Not only is Resorts World New York City producing stellar revenues for its parent company, but gamblers at the Queens facility are leaving there with a higher percentage of coin in their pockets.

So reports Steve Bourie, publisher of The American Casino Guide, in his recent video on payback percentages. His two-part series, titled “Where are the Loosest Slots?” is available at Youtube.com/AmericanCasinoGuide.

Thanks to the internet age, casino figures have become much more accessible. Usually one click gets you the revenues, taxes paid and payback percentages of casinos across an entire state. Bourie, who has for 25 years published a guide on casino amenities, locations and included select coupons, did the legwork, as he has for 20 years.

“I used to have to request them by phone, then wait for states to mail them to me,” he says, noting that the task was somewhat easier because there were fewer states with casinos.

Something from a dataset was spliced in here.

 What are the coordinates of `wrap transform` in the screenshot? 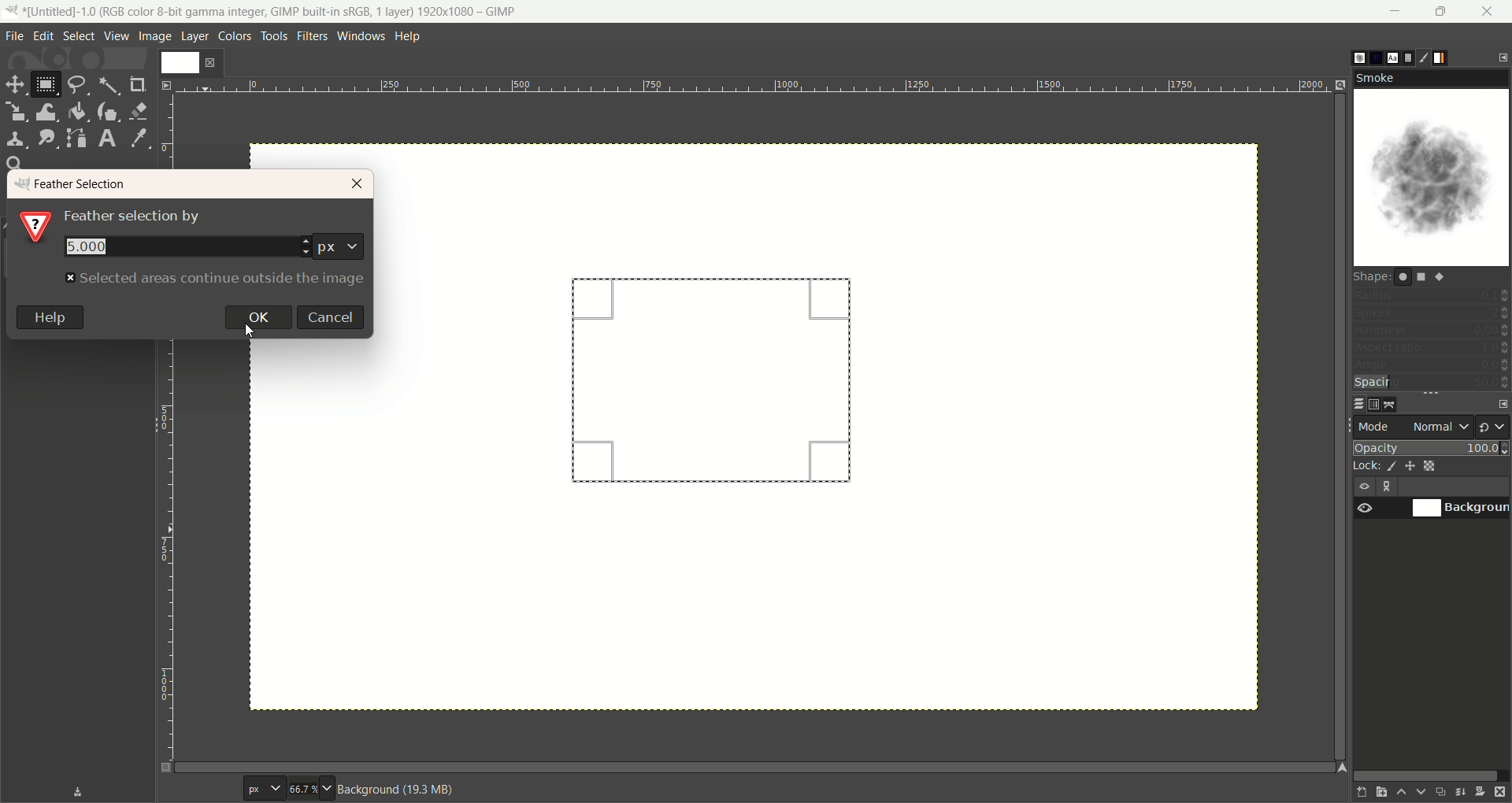 It's located at (46, 111).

This year he found that Resorts World, the casino based at Aqueduct Racetrack, returned 95.05 cents on each dollar wagered, but of course there’s a reason: New York doesn’t allow live table games, and more than 1,000 seats at Resorts World are for electronic roulette, blackjack and baccarat. (If you ever visit there, you’ll see banks of roulette stations for one electronic ball; most such games have only a handful of seats. And even the exclusive high roller suites and rooms are set up for players to wager on electronic table games.) Those games have a higher payback percentage – often as high as 99 percent — than your run-of-the-mill slot machine, so they skew the payback math.

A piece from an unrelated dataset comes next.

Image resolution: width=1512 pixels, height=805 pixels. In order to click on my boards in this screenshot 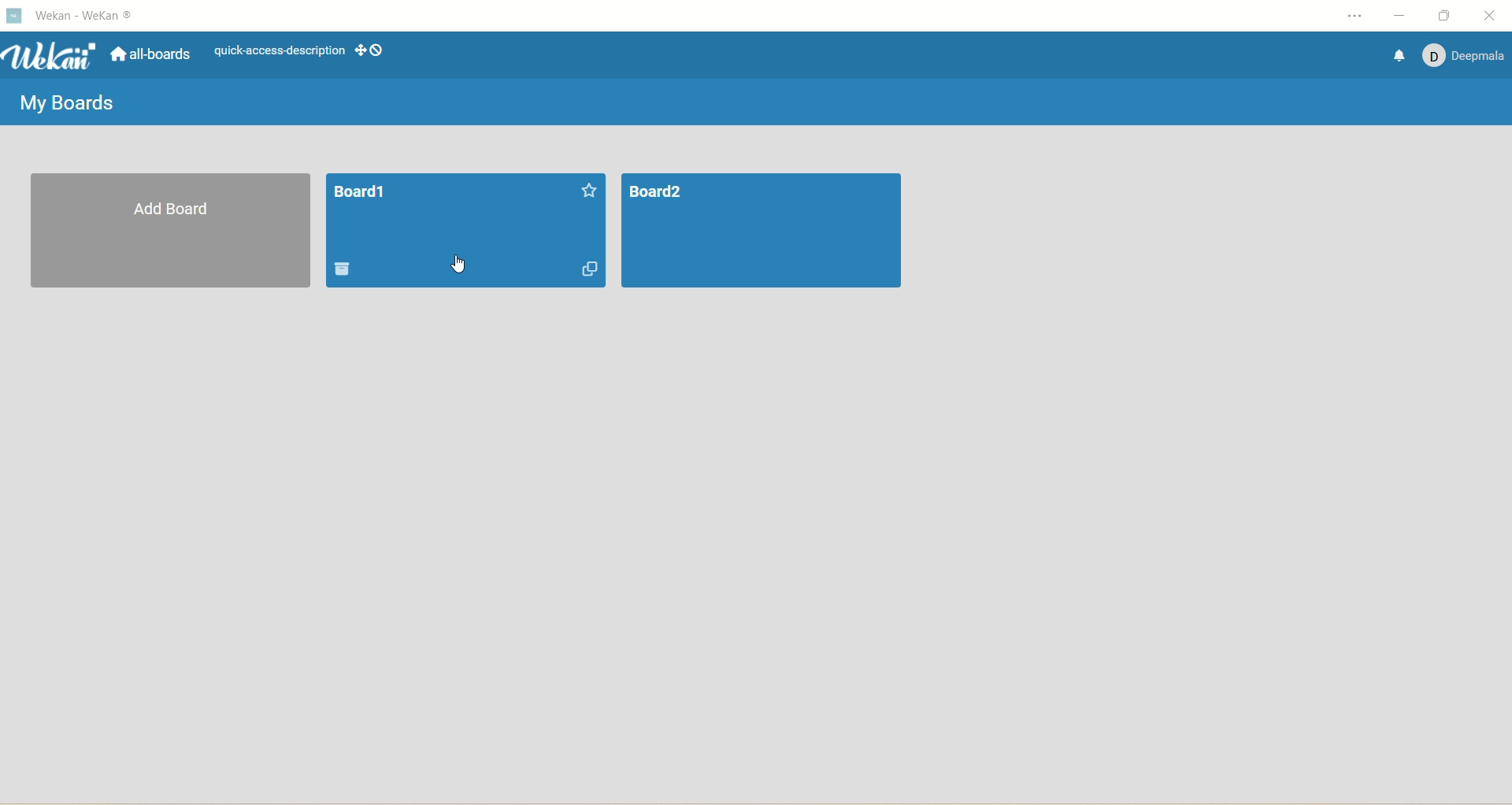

Bourie also notes that New York slots are lottery-based, meaning there is a predetermined number of winners and losers, similar to scratch-off tickets.

“So if you like to play video poker, you should be aware that there is no skill in these games and the results are determined purely by chance,” he says in the video.

Open less than five years, Resorts World currently has 5,500 electronic gaming machines, but announced in July a $400 million expansion plan that would add 1,000 gaming positions and a 400-room hotel by 2019.

Similarly, electronic table games are part of the reason Magic City Casino in Miami has vaulted to No. 2 overall on Bourie’s list. The casino paid back 93.88 percent, according to his most recent statistics (through June 30, 2015). But there’s also the game that’s a South Florida phenomenon: Diamond Lotto. The area has a large number of patrons from Cuban and other Latin American countries, and many of those players grew up on lottery-type games. Diamond Lotto lets players pick six numbers and pays out based on how many correct choices are made. Like electronic table games, Diamond Lotto, too, has a higher than usual payback percentage.

Bourie notes that payback information from Native American casinos is not available, except for the two tribes that pay taxes based on revenue in Connecticut: Foxwoods was at 91.87 percent and Mohegan Sun was 91.73.

He also points out that five states give out info just by the area of their casinos and not by each place. (Colorado, Louisiana, Mississippi, South Dakota and Nevada). That said, it’s worth noting that Reno casinos paid out at 94.86 percent and Sparks, just east of Reno, was at 95.18. So the math dictates that actually at least one casino in Sparks has Resorts World Aqueduct beat.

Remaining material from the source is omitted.